One of my favorite examples of the idea of moneyness can be found in William Barnett's Divisia monetary aggregates. Popular monetary aggregates like M1 and M2 are constructed by a simple summation of the various assets that economists have seen fit to place in the bin labeled 'money'. Barnett's approach, on the other hand, is to quantify each asset's contribution to the Divisia monetary aggregate according to the marginal value that markets and investors place on that asset's moneyness, more specifically the value of the monetary services that it throws off. The more marketable an asset is on the margin, the greater its contribution to the Divisia aggregate.
Barnett isolates the monetary services provided by an asset by first removing the marginal value that investors place on that asset's non-monetary services, where non-monetary services might include pecuniary returns, investment yields and consumption yields. The residual that remains after removing these non-monetary components equates to the market's valuation of that given asset's monetary services. Since classical aggregates like M1 glob all assets together without first stripping away their various non-monetary service flows, they effectively combine monetary phenomena with non-monetary phenomena—a clumsy approach, especially when it is the former that we're interested in.

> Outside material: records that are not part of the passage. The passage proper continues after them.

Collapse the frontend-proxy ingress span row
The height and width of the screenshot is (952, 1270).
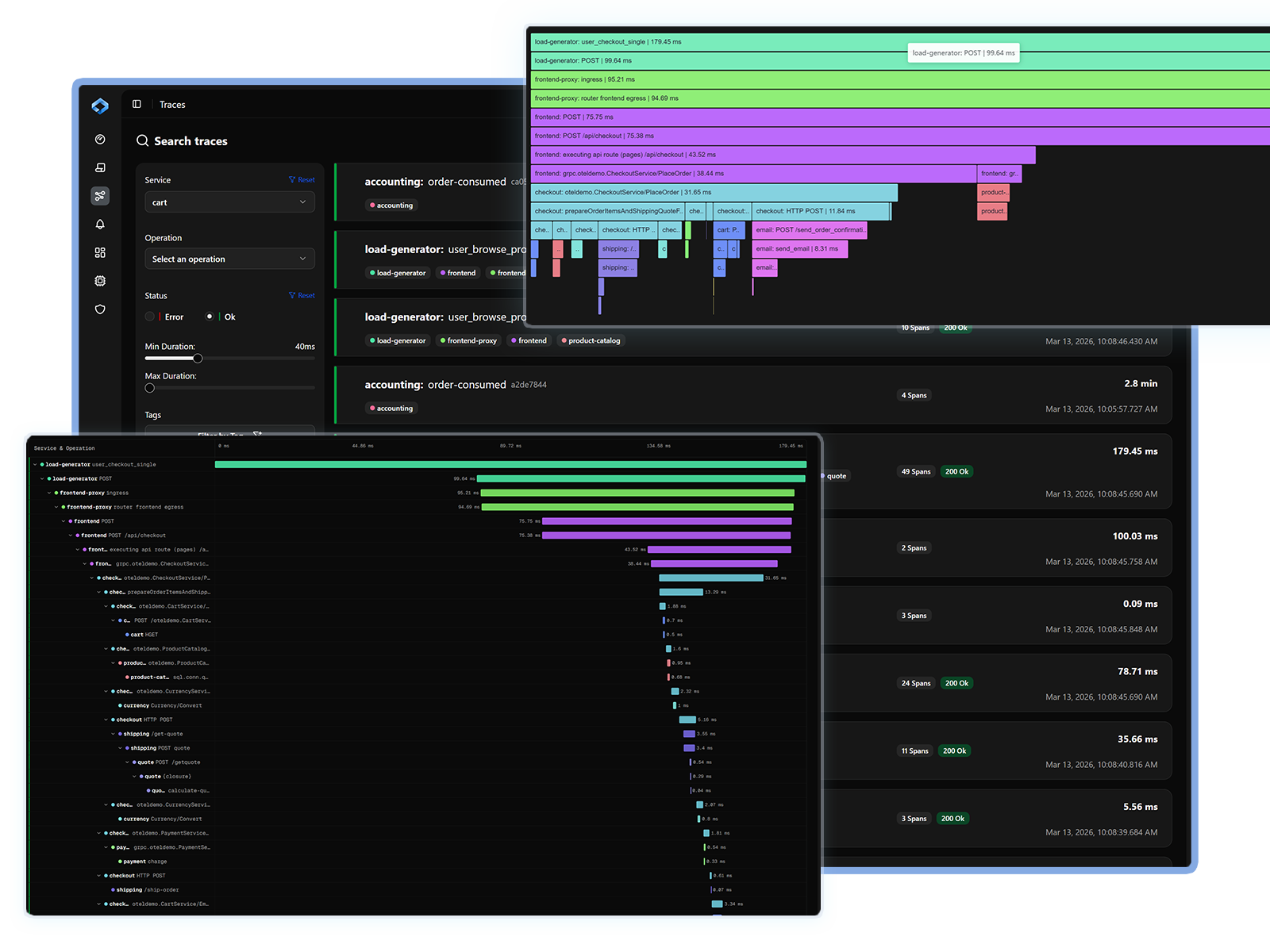coord(51,493)
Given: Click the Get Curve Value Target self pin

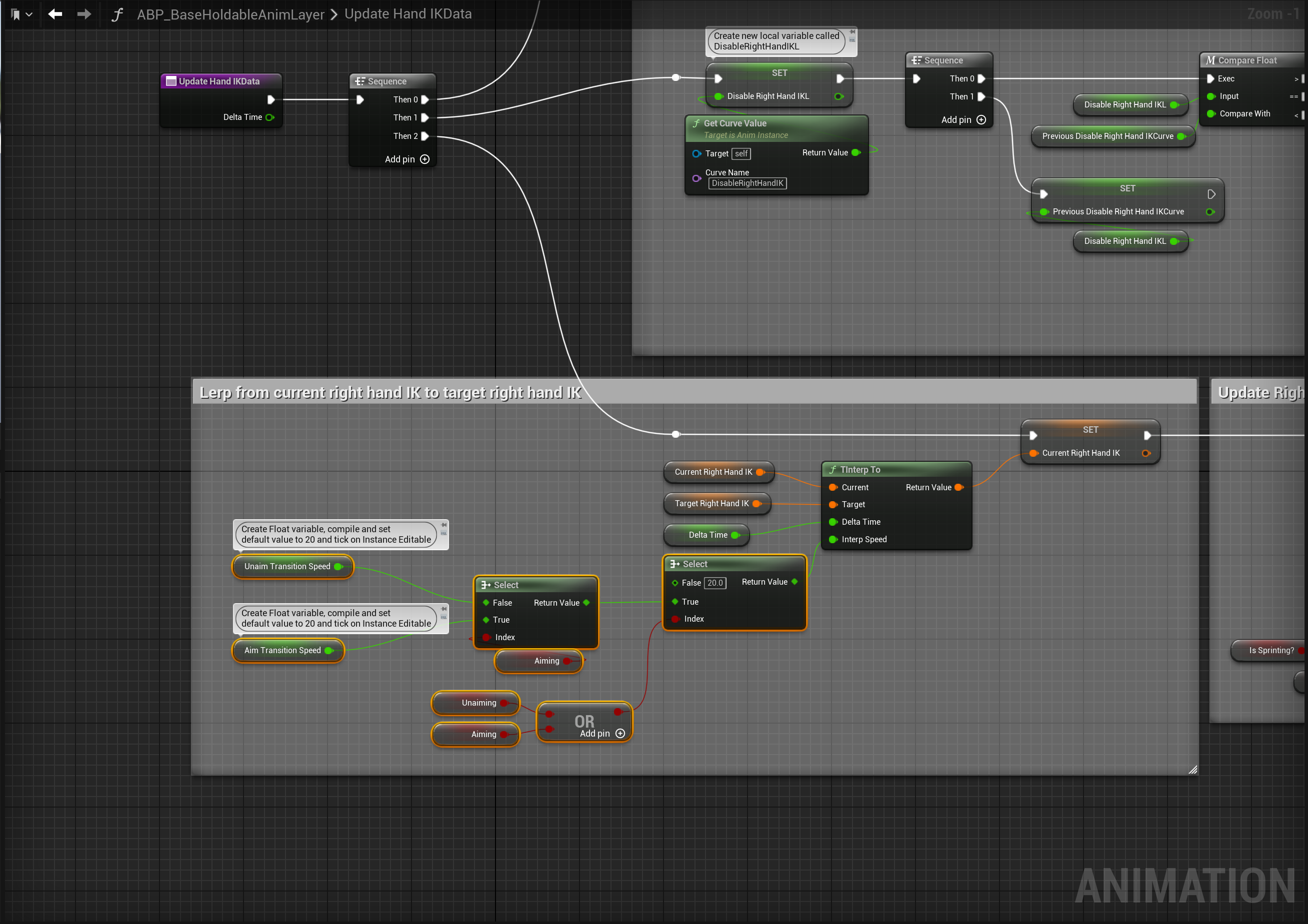Looking at the screenshot, I should click(696, 154).
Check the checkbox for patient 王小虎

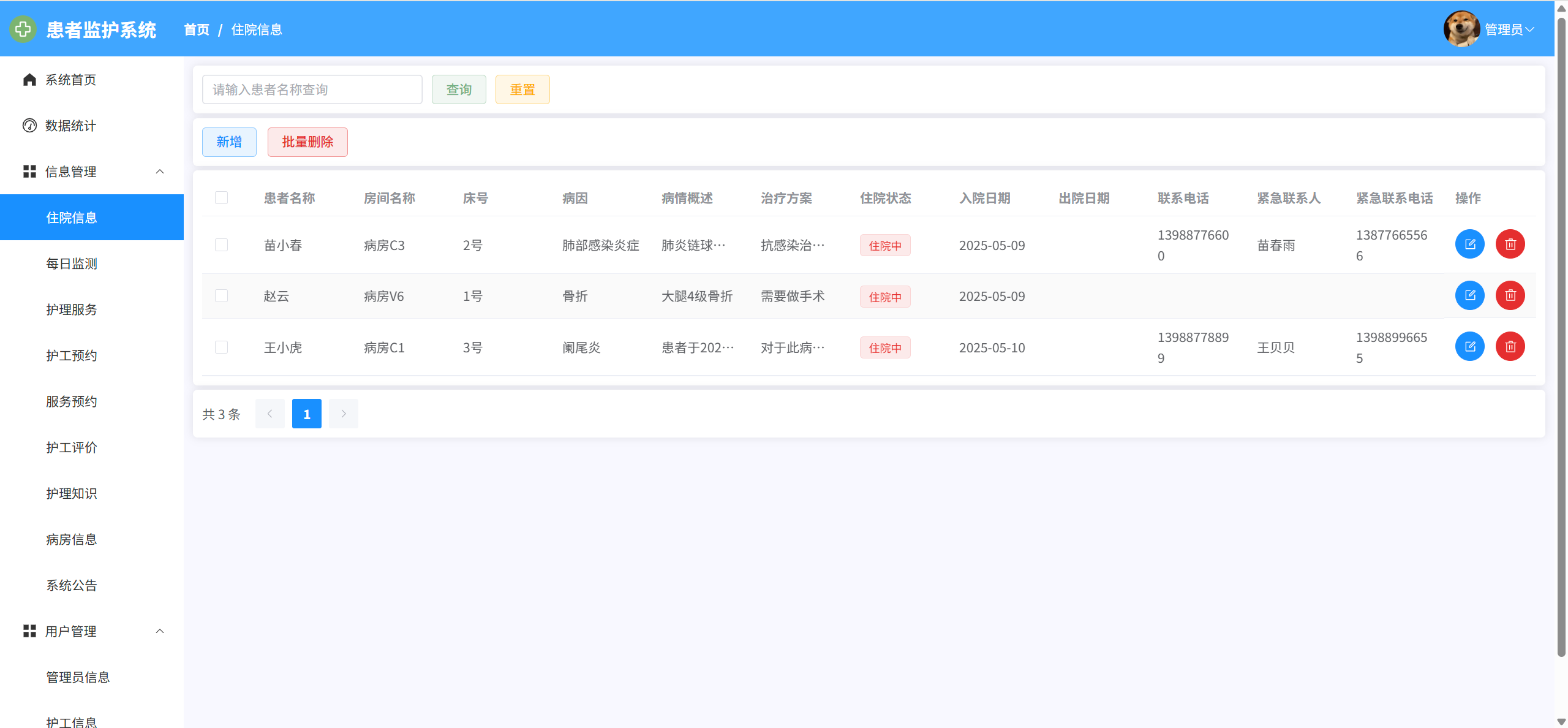(221, 347)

An interesting incident highlighting the differences between these two approaches occurred on September 26, 1983, when Milton Friedman, observing the terrific rise in M2 that year, published an article in Newsweek warning of impending inflation. Barnett simultaneously published an article in Forbes in which he downplayed the threat, largely because his Divisia monetary aggregates did not show the same rise as M2. The cause of this discrepancy was the recent authorization of money market deposit accounts (MMDAs) and NOW accounts in the US. These new "monies" had been piped directly into Friedman's preferred M2, causing the index to show a discrete jump. Barnett's Divisia had incorporated them only after adjusting for their liquidity. Since neither NOW accounts nor MMDAs were terribly liquid at the time—they did not throw off significant monetary services—their addition to Divisia hardly made a difference. As we know now, events would prove Friedman wrong since the large rise in M2 did not cause a new outbreak of inflation.**
However, Friedman was not above taking a moneyness approach to monetary phenomenon. As Barnett points out in his book Getting it Wrong, Friedman himself requested that Barnett's initial Divisia paper, written in 1980, include a reference to a passage in Friedman & Schwartz's famous Monetary History of the United States. In this passage, Friedman & Schwartz discuss the idea of taking a Divisia-style approach to constructing monetary aggregates:
One alternative that we did not consider nonetheless seems to us a promising line of approach. It involves regarding assets as joint products with different degrees of "moneyness" and defining the quantity of money as the weighted sum of the aggregate value of all assets, the weights varying with the degree of "moneyness".F&S go on to say that this approach
consists of regarding each asset as a joint product having different degrees of "moneyness," and defining the quantity of money as the weighted sum of the aggregate value of all assets, the weights for individual assets varying from zero to unity with a weight of unity assigned to that asset or assets regarded as having the largest quantity of "moneyness" per dollar of aggregate value.There you have it. The moneyness view didn't emerge suddenly out of the brains of New Monetarists. William Barnett was thinking about this stuff a long time ago, and even an Old Monetarist like Friedman had the idea running in the back of his mind. And if you go back even further than Friedman, you can find the idea in Keynes & Hayek, Mises, and as far back as Henry Thornton, who wrote in the early 1800s. The moneyness idea has a long history.
* Steve on moneyness: "all assets are to some extent useful in exchange, or as collateral. "Moneyness" is a matter of degree, and it is silly to draw a line between some assets that we call money and others which are not-money."
...and on old monetarists: "Central to Old Monetarism - the Quantity Theory of Money - is the idea that we can define some subset of assets to be "money". Money, according to an Old Monetarist, is the stuff that is used as a medium of exchange, and could include public liabilities (currency and bank reserves) as well as private ones (transactions deposits at financial institutions)."
** See Barnett, Which Road Leads to Stable Money Demand?